Thursday, October 31, 2019

Isn't there a little Joker in all of us?

If you've followed my experiences on social media up till now, you've only seen what I wanted you to see. It's what we all do. Post the pictures where we look the most put together, the happiest. I came by it honestly, my mom would refuse to smile for that polaroid camera if she had rollers in her hair, bathrobe on and no make up. The I just woke up leave me alone face. I may or may not have snuck a couple of photos of her anyway. She can't ground me now. I'm sure my daughter has a stash of hidden videos and photos that she's snuck of me. I can't ground her now either! We're trapped in a world that is captivated by or rather, obsessed with perfection. What's considered beautiful or fashionable is in next months magazine or Instagram filtered photos. None of it's real. I loved the most recent post of Jennifer Aniston showing what she looked like before the cameras turned on. It was a tiny glimpse of reality and I loved it. But nothing I've watched portrayed today's society better than Joker. Joaquin Phoenix blew my mind. He embodied Arthur in a way I never thought possible. His reality is terrifying, unpredictable and honestly one of the most powerful things I've ever witnessed. All that raw, vulnerable, ugliness poured out before my eyes for complete judgement. I couldn't look away even if I wanted to. For the first time I felt there was something out there that really got it right. Not in the comic book correctness kind of way but the human way. The real truth of living in an ugly world and trying to pretend it's beautiful. The absolute magnificent feeling of looking around and finally seeing a world that you relate to. To be accepted for all your flaws, deviant behavior and warped personality.
I can't think of anything more beautiful than that.

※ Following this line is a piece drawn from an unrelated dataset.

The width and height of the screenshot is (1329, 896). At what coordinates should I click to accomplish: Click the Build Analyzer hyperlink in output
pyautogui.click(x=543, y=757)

So what didn't I show you? The part I was taught noone wanted to see or even worse, would make them reject me. It would take a book to explain all of it but for the purpose of this post I'll share a few things. The first memory that comes to mind is the moment I realized that Hydrocephalus was going to be the death of me. Quite literally. I was sitting in the passenger seat and my head suddenly felt like it was going to roll off my shoulders. Like a bobble head figurine of some sort. I had never experienced anything like it before or since. When I went to say something about it I couldn't speak. I knew what I wanted to say but I couldn't get my vocal cords to utter a word. No sound came out. I was for lack of better explanation, mute. There are no photos to reflect the utter terror I felt in that moment. Breathing soon became difficult as well. I remember trying to analyze myself, is this a panic attack? An allergic reaction to something? What is happening to me? The person driving made the executive decision to take me to the ER. Imagine that missed photo opportunity!? Watching the
DRs face as they come in after reviewing one of my CT scans has become an inside joke in my family. It's always the same. They come in looking skeptical of any real emergency, order CTs and afterwards come in with a whole different demeanor. This night in particular, it went the same but they added that I needed to go to Utah immediately. That was a plot twist I didn't see coming.